#### [How to complete this task]
Note each line of the listing that contains the string "about", and copy it.
──────── Data to examine
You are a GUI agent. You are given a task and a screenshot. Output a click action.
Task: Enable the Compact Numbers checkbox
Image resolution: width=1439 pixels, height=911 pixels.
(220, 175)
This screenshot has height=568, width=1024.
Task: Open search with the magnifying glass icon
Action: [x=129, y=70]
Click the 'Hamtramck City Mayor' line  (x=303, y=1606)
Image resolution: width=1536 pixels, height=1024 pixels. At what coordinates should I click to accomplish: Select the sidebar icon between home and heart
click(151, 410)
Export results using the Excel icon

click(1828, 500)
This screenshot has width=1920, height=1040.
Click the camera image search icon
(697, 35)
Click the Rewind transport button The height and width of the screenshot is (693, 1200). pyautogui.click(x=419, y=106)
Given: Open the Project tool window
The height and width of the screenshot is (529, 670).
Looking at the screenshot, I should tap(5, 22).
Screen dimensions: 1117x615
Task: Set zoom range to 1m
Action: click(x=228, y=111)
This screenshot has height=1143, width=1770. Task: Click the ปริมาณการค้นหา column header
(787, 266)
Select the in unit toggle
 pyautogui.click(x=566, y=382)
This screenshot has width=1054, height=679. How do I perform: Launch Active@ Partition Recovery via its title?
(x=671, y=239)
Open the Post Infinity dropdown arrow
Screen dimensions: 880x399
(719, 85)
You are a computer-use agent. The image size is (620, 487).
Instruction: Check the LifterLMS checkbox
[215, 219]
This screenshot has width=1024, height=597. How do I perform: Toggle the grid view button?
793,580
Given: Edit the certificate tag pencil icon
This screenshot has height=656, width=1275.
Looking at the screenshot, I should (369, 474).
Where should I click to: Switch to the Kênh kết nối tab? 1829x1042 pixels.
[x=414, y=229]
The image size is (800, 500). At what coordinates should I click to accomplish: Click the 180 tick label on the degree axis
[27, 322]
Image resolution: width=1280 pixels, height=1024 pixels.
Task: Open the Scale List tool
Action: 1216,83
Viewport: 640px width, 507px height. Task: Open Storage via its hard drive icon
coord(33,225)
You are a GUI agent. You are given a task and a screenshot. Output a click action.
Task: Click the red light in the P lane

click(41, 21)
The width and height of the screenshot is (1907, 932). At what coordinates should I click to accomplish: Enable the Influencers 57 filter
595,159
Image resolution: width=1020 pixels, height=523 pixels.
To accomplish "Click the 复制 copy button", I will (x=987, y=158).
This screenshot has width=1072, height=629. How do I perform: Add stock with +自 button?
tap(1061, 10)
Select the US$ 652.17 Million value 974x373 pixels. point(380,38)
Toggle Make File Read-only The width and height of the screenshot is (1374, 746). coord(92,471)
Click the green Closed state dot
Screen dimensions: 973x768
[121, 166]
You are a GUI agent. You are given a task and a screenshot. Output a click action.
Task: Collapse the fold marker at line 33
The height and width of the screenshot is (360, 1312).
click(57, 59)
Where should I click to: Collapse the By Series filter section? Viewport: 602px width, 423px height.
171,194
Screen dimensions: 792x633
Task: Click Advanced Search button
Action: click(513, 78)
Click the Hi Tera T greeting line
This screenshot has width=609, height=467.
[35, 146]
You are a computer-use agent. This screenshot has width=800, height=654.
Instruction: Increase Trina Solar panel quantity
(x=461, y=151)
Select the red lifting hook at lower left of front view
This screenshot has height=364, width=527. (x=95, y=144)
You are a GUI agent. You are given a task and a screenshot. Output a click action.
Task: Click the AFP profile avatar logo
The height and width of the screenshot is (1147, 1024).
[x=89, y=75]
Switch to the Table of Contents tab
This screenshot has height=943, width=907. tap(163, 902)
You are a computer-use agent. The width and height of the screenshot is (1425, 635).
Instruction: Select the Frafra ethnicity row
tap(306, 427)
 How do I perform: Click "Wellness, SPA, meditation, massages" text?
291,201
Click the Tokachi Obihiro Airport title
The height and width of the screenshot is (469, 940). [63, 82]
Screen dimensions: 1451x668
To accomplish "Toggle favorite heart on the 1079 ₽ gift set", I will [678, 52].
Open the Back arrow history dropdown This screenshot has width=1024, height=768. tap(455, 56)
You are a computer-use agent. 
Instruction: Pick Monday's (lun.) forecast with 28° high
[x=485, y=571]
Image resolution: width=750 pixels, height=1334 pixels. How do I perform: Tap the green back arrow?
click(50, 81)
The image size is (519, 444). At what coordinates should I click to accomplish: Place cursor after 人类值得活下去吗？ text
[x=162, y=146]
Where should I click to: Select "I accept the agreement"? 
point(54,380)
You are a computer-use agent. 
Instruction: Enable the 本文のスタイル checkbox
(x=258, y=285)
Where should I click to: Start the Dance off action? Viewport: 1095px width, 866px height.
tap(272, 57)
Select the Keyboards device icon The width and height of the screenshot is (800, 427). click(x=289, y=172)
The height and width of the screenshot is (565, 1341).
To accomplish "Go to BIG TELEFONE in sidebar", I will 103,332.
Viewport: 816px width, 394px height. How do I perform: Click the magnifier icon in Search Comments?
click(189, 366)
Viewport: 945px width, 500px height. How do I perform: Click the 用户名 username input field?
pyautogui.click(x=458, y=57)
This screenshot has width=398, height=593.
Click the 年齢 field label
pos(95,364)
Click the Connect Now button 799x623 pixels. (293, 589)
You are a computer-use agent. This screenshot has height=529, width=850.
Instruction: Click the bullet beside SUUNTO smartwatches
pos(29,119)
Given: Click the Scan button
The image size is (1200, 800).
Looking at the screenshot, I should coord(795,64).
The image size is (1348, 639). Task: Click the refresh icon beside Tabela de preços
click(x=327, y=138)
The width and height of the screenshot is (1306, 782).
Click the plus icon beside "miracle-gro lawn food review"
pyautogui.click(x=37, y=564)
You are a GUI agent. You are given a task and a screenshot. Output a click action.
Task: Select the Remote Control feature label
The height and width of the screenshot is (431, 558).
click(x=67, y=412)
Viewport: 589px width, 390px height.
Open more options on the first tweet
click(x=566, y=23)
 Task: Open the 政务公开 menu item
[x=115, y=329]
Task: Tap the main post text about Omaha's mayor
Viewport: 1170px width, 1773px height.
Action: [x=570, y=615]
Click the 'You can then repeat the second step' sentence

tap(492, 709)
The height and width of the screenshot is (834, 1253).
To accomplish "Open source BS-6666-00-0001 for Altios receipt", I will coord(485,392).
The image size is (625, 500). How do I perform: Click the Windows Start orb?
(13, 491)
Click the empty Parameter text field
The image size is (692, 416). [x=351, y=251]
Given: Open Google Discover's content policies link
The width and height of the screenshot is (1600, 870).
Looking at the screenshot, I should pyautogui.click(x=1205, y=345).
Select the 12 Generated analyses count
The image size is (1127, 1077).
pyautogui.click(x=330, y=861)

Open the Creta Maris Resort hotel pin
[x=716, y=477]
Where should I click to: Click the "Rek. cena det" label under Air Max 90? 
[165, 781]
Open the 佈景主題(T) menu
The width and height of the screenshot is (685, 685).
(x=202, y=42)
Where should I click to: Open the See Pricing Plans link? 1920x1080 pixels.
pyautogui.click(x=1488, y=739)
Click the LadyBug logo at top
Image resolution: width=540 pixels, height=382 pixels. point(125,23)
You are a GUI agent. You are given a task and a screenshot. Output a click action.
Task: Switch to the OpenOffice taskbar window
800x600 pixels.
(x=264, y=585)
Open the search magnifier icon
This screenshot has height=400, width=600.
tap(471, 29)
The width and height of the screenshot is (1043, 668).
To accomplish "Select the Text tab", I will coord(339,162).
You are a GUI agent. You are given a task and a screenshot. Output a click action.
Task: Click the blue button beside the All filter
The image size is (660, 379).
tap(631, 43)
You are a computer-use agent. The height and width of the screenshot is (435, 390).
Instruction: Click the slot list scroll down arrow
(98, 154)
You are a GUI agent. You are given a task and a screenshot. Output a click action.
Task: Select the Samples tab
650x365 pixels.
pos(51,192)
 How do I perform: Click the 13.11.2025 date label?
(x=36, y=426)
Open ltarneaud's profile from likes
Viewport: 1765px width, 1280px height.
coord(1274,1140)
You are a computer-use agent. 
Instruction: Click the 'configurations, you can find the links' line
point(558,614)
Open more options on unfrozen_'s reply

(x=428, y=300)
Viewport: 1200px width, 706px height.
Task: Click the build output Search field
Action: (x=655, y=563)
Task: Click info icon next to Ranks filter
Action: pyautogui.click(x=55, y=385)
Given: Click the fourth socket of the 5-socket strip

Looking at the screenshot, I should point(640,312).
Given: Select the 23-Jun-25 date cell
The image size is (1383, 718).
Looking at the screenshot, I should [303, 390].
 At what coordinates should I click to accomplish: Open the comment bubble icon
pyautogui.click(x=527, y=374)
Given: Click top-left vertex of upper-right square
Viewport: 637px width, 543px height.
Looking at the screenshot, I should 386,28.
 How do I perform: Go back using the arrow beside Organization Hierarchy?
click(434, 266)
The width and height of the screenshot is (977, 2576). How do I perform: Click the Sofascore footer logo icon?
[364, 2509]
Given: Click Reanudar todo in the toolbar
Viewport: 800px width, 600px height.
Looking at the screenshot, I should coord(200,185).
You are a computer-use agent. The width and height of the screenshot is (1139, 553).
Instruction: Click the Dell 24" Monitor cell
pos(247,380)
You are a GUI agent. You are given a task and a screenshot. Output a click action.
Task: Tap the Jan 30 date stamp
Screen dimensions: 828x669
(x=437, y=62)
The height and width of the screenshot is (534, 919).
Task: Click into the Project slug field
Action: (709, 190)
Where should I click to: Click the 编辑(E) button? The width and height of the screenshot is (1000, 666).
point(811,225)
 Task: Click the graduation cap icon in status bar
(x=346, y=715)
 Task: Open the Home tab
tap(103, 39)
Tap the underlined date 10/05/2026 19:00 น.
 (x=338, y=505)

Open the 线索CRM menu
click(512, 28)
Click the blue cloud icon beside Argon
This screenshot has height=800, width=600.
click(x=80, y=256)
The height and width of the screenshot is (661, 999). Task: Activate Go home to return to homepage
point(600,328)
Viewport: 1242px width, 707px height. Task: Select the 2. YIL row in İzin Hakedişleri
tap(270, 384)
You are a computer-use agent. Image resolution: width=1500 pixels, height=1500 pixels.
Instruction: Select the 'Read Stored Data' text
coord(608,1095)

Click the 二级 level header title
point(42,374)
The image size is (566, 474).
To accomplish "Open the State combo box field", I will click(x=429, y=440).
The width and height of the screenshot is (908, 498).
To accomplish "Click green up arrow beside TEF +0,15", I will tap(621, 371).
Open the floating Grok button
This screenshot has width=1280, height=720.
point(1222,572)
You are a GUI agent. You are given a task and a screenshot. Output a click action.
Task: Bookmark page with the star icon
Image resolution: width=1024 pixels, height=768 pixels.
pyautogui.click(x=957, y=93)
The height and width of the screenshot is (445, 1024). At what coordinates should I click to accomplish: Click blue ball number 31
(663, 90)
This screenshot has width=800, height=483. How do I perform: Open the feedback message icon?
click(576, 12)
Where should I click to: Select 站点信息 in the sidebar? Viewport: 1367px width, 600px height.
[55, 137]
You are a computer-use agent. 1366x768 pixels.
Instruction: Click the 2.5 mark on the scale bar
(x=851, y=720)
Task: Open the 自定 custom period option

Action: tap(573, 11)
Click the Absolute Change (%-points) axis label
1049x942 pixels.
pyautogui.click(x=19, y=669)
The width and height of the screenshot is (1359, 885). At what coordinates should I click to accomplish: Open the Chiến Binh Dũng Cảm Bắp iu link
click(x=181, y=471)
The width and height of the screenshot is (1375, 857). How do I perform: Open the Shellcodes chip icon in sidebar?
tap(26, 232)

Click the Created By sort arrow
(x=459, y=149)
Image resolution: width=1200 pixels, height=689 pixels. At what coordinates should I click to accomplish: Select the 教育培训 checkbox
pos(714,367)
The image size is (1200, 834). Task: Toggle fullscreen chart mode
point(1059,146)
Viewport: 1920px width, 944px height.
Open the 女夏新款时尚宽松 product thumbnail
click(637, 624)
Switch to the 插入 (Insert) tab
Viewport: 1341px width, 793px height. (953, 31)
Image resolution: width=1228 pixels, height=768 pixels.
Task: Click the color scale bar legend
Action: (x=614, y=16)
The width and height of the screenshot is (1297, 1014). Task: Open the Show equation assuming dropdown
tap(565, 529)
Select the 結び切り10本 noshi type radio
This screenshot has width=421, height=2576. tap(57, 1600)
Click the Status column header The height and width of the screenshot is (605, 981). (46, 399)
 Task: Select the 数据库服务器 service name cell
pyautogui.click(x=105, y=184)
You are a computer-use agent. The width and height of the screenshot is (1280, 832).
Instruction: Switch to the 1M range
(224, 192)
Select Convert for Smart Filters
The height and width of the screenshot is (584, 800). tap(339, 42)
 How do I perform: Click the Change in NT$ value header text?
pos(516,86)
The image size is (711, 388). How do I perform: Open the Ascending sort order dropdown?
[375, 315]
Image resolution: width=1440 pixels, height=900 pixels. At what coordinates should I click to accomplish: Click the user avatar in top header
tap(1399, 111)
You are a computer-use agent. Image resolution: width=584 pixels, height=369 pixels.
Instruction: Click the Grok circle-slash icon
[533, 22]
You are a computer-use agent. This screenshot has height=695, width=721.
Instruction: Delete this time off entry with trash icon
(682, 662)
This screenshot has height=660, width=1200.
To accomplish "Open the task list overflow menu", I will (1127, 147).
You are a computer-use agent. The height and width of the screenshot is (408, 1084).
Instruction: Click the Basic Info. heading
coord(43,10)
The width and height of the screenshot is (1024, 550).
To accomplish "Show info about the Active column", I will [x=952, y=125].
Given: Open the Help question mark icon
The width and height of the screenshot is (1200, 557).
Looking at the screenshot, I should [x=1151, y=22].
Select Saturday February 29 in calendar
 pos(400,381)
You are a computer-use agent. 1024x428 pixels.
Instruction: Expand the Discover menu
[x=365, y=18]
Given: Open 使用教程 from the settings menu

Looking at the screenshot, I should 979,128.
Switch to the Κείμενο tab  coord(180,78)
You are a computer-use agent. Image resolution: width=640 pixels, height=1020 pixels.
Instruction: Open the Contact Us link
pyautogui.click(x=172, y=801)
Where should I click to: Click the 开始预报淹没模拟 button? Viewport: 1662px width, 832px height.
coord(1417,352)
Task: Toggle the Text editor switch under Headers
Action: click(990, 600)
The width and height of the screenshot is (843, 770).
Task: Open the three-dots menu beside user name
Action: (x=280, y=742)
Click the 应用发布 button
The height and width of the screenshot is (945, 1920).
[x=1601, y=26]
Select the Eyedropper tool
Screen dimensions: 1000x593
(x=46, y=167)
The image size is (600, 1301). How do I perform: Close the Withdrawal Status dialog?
────────────────
#### [Exercise output]
Task: Tap the main post text about Omaha's mayor
To accomplish "Show info about the Active column", I will [x=952, y=125].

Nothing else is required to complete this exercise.